▶ **INPUT FOR THIS TASK**:
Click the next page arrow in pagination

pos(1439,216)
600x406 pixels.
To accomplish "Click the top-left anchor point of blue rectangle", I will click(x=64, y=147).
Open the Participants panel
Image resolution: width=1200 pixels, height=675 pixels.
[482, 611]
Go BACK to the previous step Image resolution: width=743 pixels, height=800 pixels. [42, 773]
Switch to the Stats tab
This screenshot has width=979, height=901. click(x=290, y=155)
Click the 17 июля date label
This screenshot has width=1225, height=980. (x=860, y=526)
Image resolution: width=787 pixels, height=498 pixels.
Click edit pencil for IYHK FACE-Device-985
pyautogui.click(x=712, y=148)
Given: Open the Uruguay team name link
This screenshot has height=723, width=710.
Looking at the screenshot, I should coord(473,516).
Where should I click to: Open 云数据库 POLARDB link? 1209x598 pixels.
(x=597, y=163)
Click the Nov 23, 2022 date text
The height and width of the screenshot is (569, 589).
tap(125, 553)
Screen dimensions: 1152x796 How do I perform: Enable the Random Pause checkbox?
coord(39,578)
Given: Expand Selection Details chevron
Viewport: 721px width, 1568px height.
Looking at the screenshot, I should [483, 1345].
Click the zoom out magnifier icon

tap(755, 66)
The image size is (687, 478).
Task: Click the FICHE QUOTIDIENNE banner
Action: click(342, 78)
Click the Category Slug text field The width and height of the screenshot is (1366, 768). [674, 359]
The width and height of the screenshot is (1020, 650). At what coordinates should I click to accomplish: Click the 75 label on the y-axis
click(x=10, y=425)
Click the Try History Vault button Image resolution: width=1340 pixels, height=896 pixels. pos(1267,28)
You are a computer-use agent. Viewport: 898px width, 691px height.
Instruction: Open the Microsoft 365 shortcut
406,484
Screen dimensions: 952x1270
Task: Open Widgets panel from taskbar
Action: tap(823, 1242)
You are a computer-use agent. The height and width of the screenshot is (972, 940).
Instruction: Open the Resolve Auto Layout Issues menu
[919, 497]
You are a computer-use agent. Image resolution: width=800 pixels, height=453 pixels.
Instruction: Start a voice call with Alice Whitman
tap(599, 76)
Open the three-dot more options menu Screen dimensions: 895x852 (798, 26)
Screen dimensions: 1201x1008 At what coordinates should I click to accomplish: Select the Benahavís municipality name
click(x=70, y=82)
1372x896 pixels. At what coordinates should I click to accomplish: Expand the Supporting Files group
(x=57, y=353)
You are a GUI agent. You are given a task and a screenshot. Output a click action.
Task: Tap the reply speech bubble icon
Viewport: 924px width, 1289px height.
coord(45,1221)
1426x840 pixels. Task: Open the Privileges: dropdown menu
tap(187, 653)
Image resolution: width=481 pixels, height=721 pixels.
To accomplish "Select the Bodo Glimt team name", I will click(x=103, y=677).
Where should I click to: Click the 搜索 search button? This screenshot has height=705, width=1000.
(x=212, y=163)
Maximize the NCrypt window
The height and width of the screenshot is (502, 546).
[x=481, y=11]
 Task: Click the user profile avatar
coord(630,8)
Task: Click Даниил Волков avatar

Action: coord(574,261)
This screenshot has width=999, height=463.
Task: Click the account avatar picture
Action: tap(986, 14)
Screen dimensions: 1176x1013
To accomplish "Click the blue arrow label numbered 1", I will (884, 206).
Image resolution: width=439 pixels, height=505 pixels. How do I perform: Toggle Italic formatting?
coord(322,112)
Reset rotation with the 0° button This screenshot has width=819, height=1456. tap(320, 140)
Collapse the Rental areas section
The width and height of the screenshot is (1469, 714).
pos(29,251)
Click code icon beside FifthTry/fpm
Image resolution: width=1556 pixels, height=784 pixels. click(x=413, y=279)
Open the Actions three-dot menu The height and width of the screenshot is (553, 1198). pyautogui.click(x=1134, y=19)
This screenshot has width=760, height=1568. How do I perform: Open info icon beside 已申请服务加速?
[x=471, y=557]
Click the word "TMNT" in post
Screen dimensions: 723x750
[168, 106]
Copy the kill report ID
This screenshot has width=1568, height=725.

▶ **PROBLEM TO SOLVE**: Using the material above, please reproduce each line exactly.

▶ **SOLUTION**:
Click the next page arrow in pagination

pos(1439,216)
600x406 pixels.
To accomplish "Click the top-left anchor point of blue rectangle", I will click(x=64, y=147).
Open the Participants panel
Image resolution: width=1200 pixels, height=675 pixels.
[482, 611]
Go BACK to the previous step Image resolution: width=743 pixels, height=800 pixels. [42, 773]
Switch to the Stats tab
This screenshot has width=979, height=901. click(x=290, y=155)
Click the 17 июля date label
This screenshot has width=1225, height=980. (x=860, y=526)
Image resolution: width=787 pixels, height=498 pixels.
Click edit pencil for IYHK FACE-Device-985
pyautogui.click(x=712, y=148)
Given: Open the Uruguay team name link
This screenshot has height=723, width=710.
Looking at the screenshot, I should coord(473,516).
Where should I click to: Open 云数据库 POLARDB link? 1209x598 pixels.
(x=597, y=163)
Click the Nov 23, 2022 date text
The height and width of the screenshot is (569, 589).
tap(125, 553)
Screen dimensions: 1152x796 How do I perform: Enable the Random Pause checkbox?
coord(39,578)
Given: Expand Selection Details chevron
Viewport: 721px width, 1568px height.
Looking at the screenshot, I should [483, 1345].
Click the zoom out magnifier icon

tap(755, 66)
The image size is (687, 478).
Task: Click the FICHE QUOTIDIENNE banner
Action: click(342, 78)
Click the Category Slug text field The width and height of the screenshot is (1366, 768). [674, 359]
The width and height of the screenshot is (1020, 650). At what coordinates should I click to accomplish: Click the 75 label on the y-axis
click(x=10, y=425)
Click the Try History Vault button Image resolution: width=1340 pixels, height=896 pixels. pos(1267,28)
You are a computer-use agent. Viewport: 898px width, 691px height.
Instruction: Open the Microsoft 365 shortcut
406,484
Screen dimensions: 952x1270
Task: Open Widgets panel from taskbar
Action: tap(823, 1242)
You are a computer-use agent. The height and width of the screenshot is (972, 940).
Instruction: Open the Resolve Auto Layout Issues menu
[919, 497]
You are a computer-use agent. Image resolution: width=800 pixels, height=453 pixels.
Instruction: Start a voice call with Alice Whitman
tap(599, 76)
Open the three-dot more options menu Screen dimensions: 895x852 (798, 26)
Screen dimensions: 1201x1008 At what coordinates should I click to accomplish: Select the Benahavís municipality name
click(x=70, y=82)
1372x896 pixels. At what coordinates should I click to accomplish: Expand the Supporting Files group
(x=57, y=353)
You are a GUI agent. You are given a task and a screenshot. Output a click action.
Task: Tap the reply speech bubble icon
Viewport: 924px width, 1289px height.
coord(45,1221)
1426x840 pixels. Task: Open the Privileges: dropdown menu
tap(187, 653)
Image resolution: width=481 pixels, height=721 pixels.
To accomplish "Select the Bodo Glimt team name", I will click(x=103, y=677).
Where should I click to: Click the 搜索 search button? This screenshot has height=705, width=1000.
(x=212, y=163)
Maximize the NCrypt window
The height and width of the screenshot is (502, 546).
[x=481, y=11]
 Task: Click the user profile avatar
coord(630,8)
Task: Click Даниил Волков avatar

Action: coord(574,261)
This screenshot has width=999, height=463.
Task: Click the account avatar picture
Action: tap(986, 14)
Screen dimensions: 1176x1013
To accomplish "Click the blue arrow label numbered 1", I will (884, 206).
Image resolution: width=439 pixels, height=505 pixels. How do I perform: Toggle Italic formatting?
coord(322,112)
Reset rotation with the 0° button This screenshot has width=819, height=1456. tap(320, 140)
Collapse the Rental areas section
The width and height of the screenshot is (1469, 714).
pos(29,251)
Click code icon beside FifthTry/fpm
Image resolution: width=1556 pixels, height=784 pixels. click(x=413, y=279)
Open the Actions three-dot menu The height and width of the screenshot is (553, 1198). pyautogui.click(x=1134, y=19)
This screenshot has width=760, height=1568. How do I perform: Open info icon beside 已申请服务加速?
[x=471, y=557]
Click the word "TMNT" in post
Screen dimensions: 723x750
[168, 106]
Copy the kill report ID
This screenshot has width=1568, height=725.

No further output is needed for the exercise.